The eyes of the golfing world will focus later this month on Pinehurst No. 2, North Carolina’s premier golf course, built by Donald Ross in 1907. This year, Pinehurst has the honor of hosting both the U.S. Open (June 12-15) and U.S. Women’s Open (June 19-22) championships, making it the first time in history that both tournaments will be played in the same year on the same course.
In addition to eight quality golf courses, Pinehurst Resort is also home to one of the world’s quality putting courses: Thistle Dhu, which opened a few years ago. The 15,000-square-foot green was the brainchild of Pinehurst CEO and owner Bob Dedman Jr., and was inspired by the Himalayas putting course in St. Andrews. Historically, Thistle Dhu was a Pinehurst estate with its own miniature golf course built in 1919. The current facility is heavily contoured, and is no mere practice putting green but a real challenge to any putter’s level of expertise. The Pinehurst putting course features 18 holes of mind-bending journeys designed to entertain everyone in the family, from the golfing beginner to the scratch player, and everyone in between. Play is free to resort guests, just bring your ball and putter and enjoy the fun.
Thistle Dhu was built by Toby Cobb and Dave Axland, associates of Bill Coore and Ben Crenshaw, who renovated the Pinehurst No. 2 course in 2011.
Putting Course at Bandon Dunes
On the Oregon coast, Bandon Dunes Golf Resort is home to five of the world’s best golf courses, and recently added the Punchbowl putting course. Bandon Dunes resort owner Mike Keiser was introduced to the concept of a putting course during a visit to Pinehurst Resort.
The Bandon Dunes version is a wildly contoured 3.5-acre (150,000-square-foot) surface located near the clubhouse at Pacific Dunes. It was designed by Tom Doak and Jim Urbina, the architects who designed Bandon’s Pacific Dunes and were the lead designers on Old Macdonald, a sister course.
Because the site is so huge—the combined area of the putting surface is bigger than all 18 greens at Pacific Dunes combined—there are countless options for pin placements, hole lengths, directions and angles.
Punchbowl is similar in size to the putting course at St. Andrews, so you are likely to face a lot of fairly long putts in playing 18 holes. The main difference is that the Himalayas is pretty level from one end to the other, with a lot of internal dunes, whereas Punchbowl takes up 20 feet of elevation change from end to end.
Designer Doak didn’t have any direction from the Bandon Dunes owner about how to construct the putting course. “He just said, ‘Make it really fun for people,’” said Doak. It appears he succeeded.
Chances for Family Fun
Putting courses of all shapes and sizes can be found throughout the country. Here is a sampling:
• The Enzian Falls Championship putting course is complementary for guests of the Enzian Inn and Alpine Rivers Inn, located on Highway 2 in the German-themed village of Leavenworth in central Washington. The course features 18 holes of natural bent grass greens with panoramic views of the Icicle River, waterfalls, streams, and the surrounding Cascade Mountains that could double as the Alps.

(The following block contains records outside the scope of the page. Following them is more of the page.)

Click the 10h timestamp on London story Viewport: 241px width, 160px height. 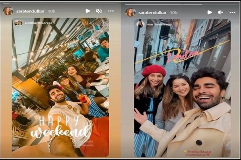pyautogui.click(x=174, y=12)
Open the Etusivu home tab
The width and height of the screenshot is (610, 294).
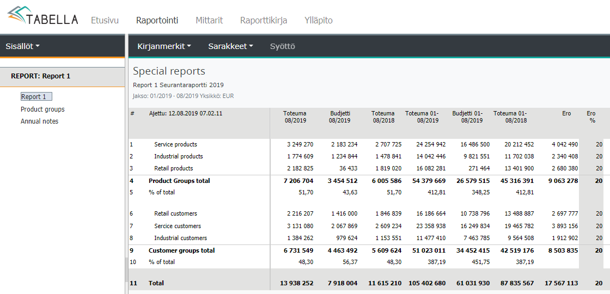click(105, 20)
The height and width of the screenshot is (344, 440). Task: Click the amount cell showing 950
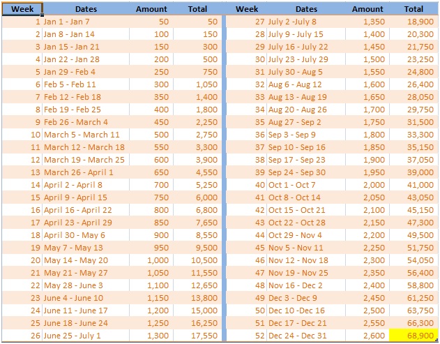tap(151, 248)
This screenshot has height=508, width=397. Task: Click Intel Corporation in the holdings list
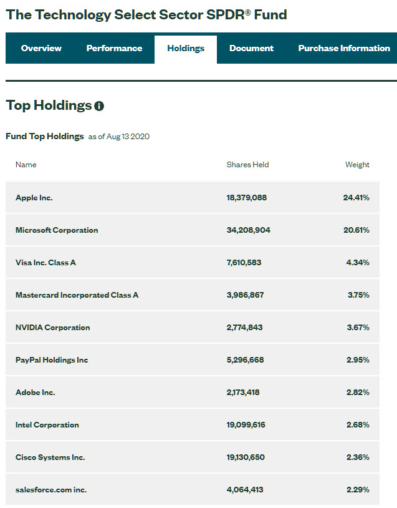tap(47, 425)
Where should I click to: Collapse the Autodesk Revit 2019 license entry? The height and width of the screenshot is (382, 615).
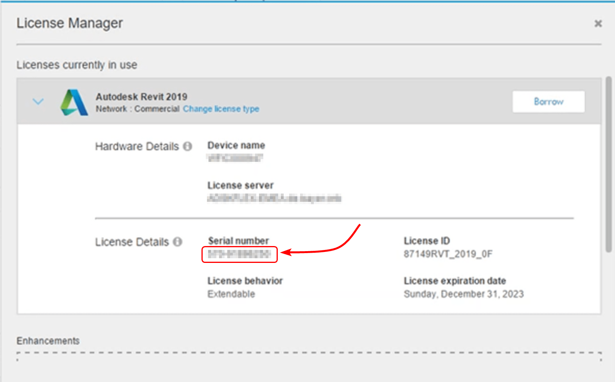(x=38, y=102)
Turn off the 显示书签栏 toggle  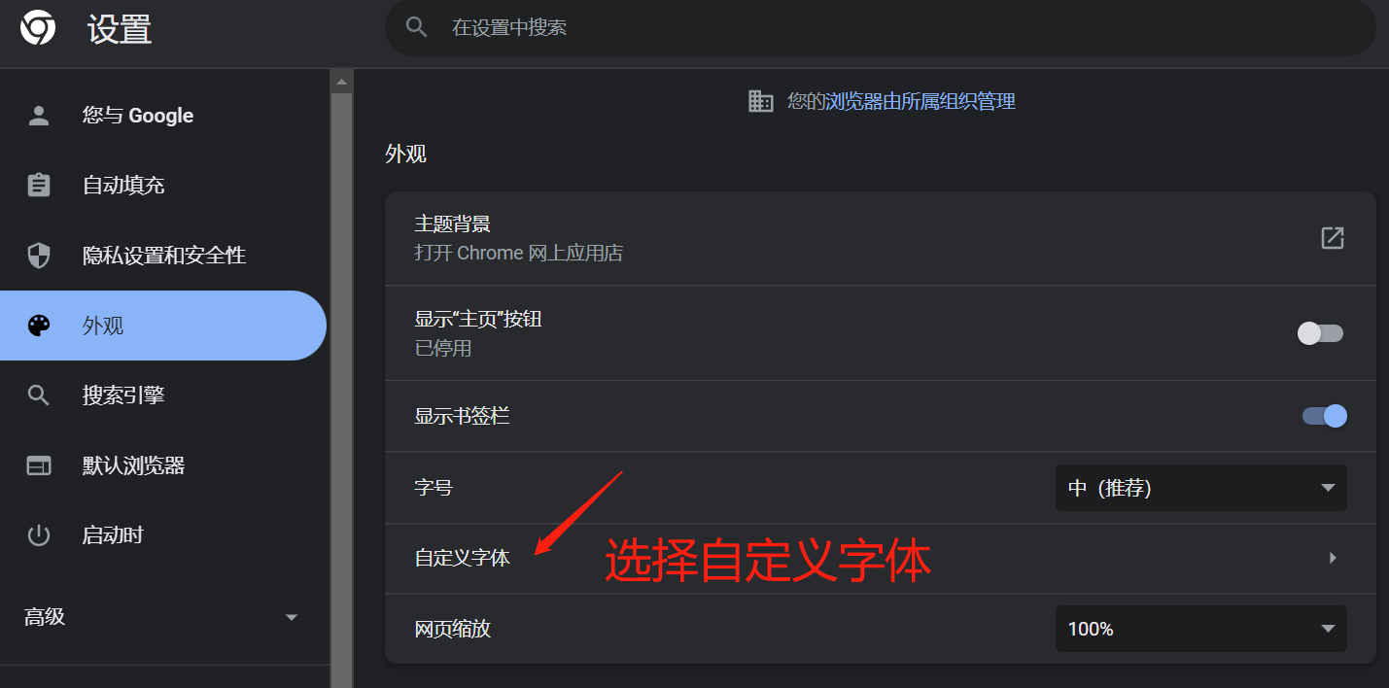point(1324,416)
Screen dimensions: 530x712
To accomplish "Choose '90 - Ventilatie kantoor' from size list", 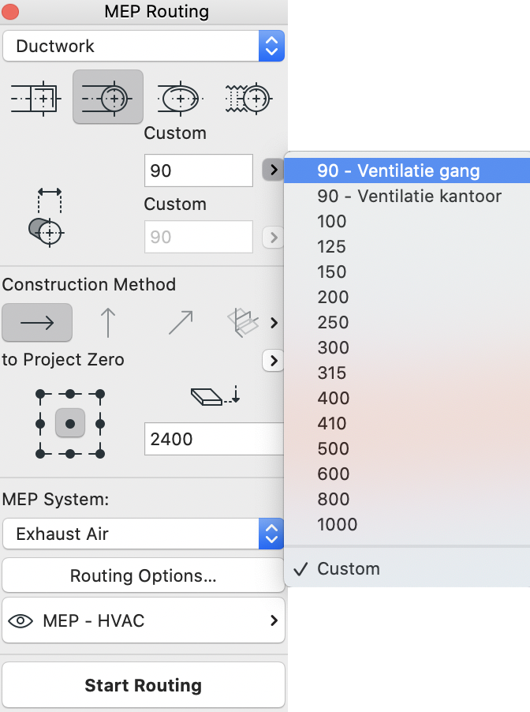I will (x=409, y=197).
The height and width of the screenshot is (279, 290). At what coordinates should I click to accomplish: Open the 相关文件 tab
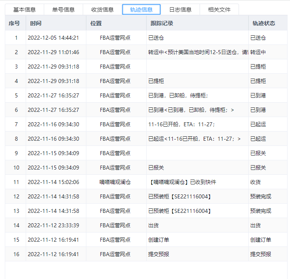point(219,10)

• In Clackamas, Oregon, you’ll find the 18-hole Sahalee putting course. Its new additions include sand traps, challenging breaks, and undulations to test even the best putters in this beautiful setting under stately fir trees. The course is open to all ages, with putters of all sizes available, and of course, it’s kid friendly.

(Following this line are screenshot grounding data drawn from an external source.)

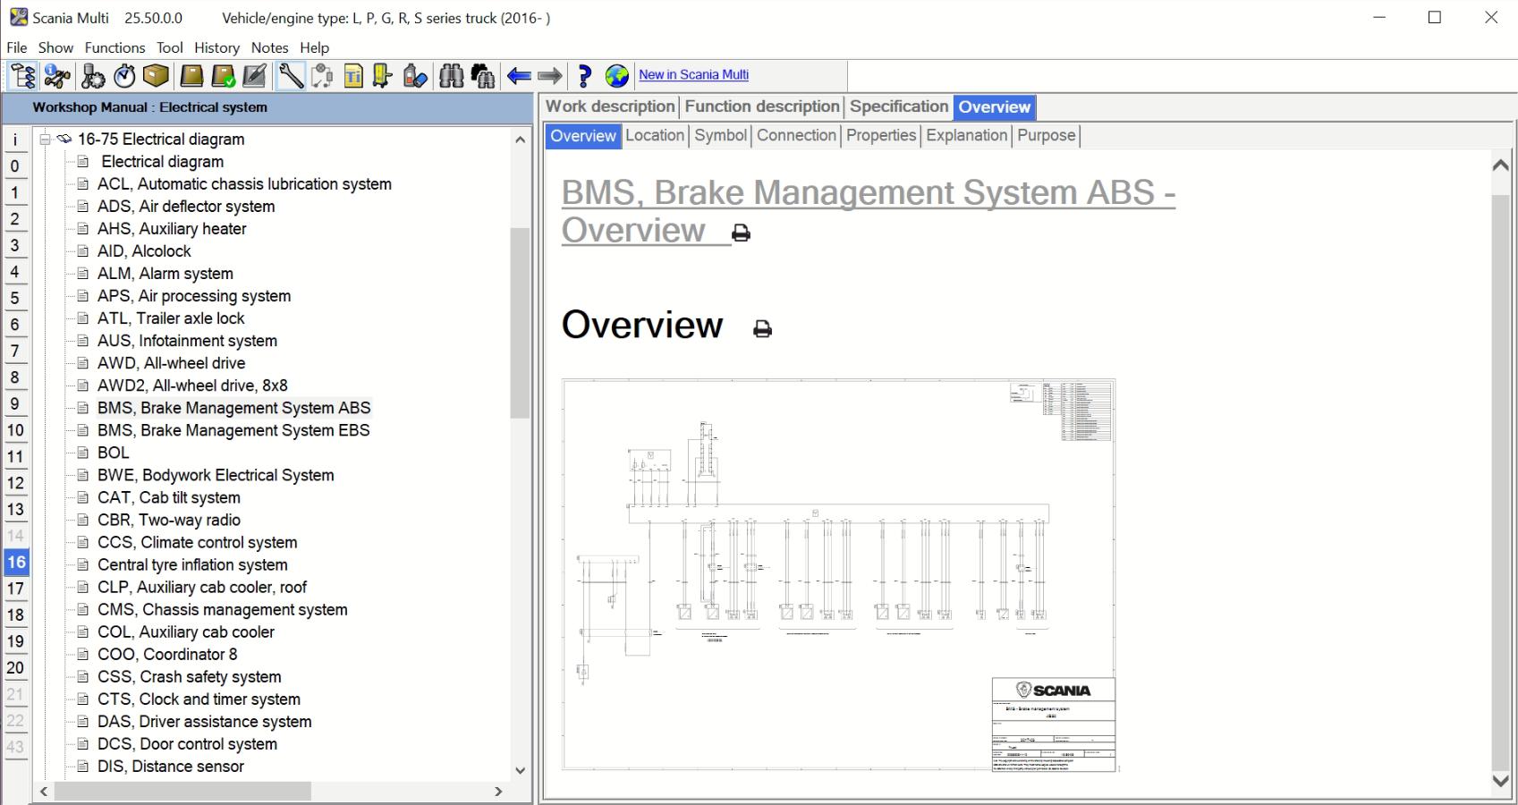The height and width of the screenshot is (805, 1518).
Task: Click the BMS wiring diagram thumbnail
Action: pos(838,574)
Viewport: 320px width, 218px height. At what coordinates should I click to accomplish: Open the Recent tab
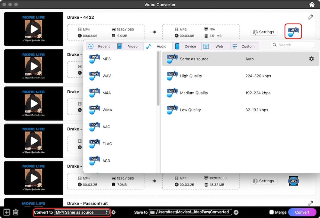pyautogui.click(x=99, y=46)
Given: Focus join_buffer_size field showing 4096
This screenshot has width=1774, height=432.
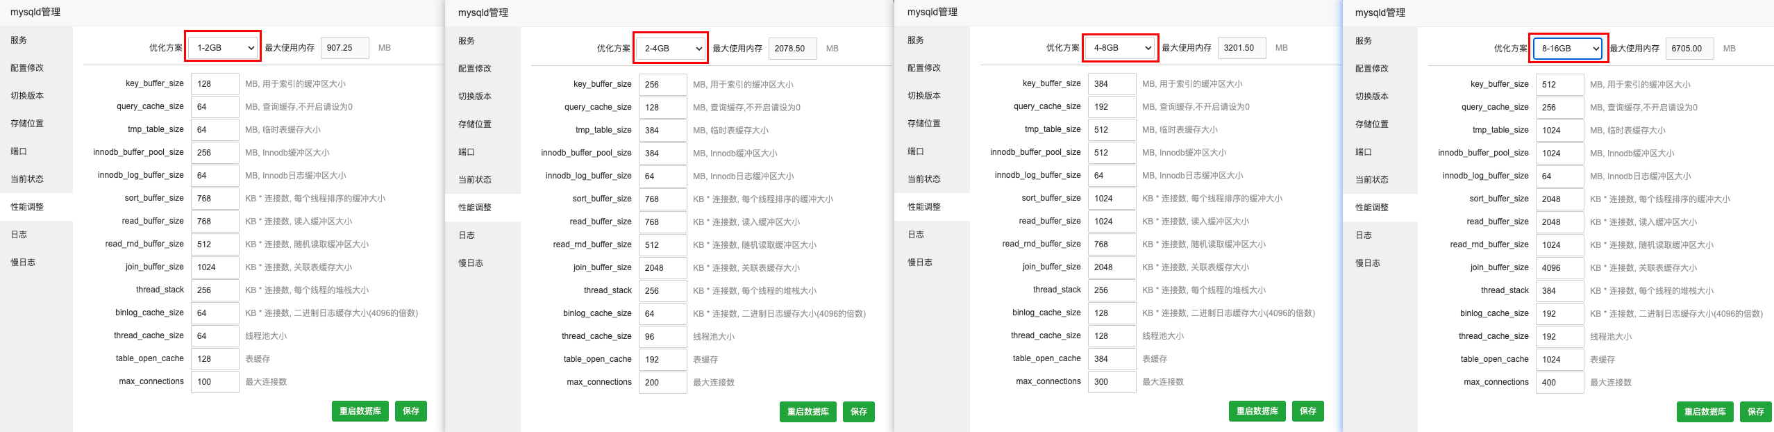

• In Redmond, Oregon, the 18-hole Eagle Crest putting course sports hazards, sand traps, and a variety of challenging breaks.
• The Stockton Seaview Hotel & Golf Club, located in the seaside town of Galloway, is the only golf and spa resort on the New Jersey Shore. It recently opened a nine-hole professionally manicured putting course dubbed the Turtle Course, named in honor of the diamondback terrapins that inhabit Seaview’s famed Bay Course each summer.
• The Prairie Club in Valentine, Nebraska, offers its own version of the Himalayas, a one-acre putting green whose dramatic contours can be seen from the bedroom windows of those staying in the Prairie Club Lodge.
• The Marriott Desert Springs resort in Palm Desert, California, also features a unique, 350-yard, 18-hole putting course, complete with water hazards, sand bunkers and rough. Created to provide golfers of all ages and abilities an enjoyable golf adventure, The Greens at Desert Springs—the 18-hole championship putting course —is the perfect solution. The nation’s first, all-natural turf putting course combines all aspects of a full-length course: sand bunkers, water hazards, strategically placed trees, and rolling “fairways” all played with just a putter. The par 54, 1,435-foot course is truly “golf in miniature,” but big-time fun for individuals, families or group events.
• In Langley, British Columbia, Poppy Estate is a unique and challenging 18-hole, par 72 putting course that’s nestled in the beautiful surroundings of Thunderbird Showpark. Bordered by ryegrass and wildflowers, the putting course is situated on more than five acres, and boasts 80,000 square feet of rolling, undulating A4 bent grass putting greens; one of the most unique putting course in British Columbia.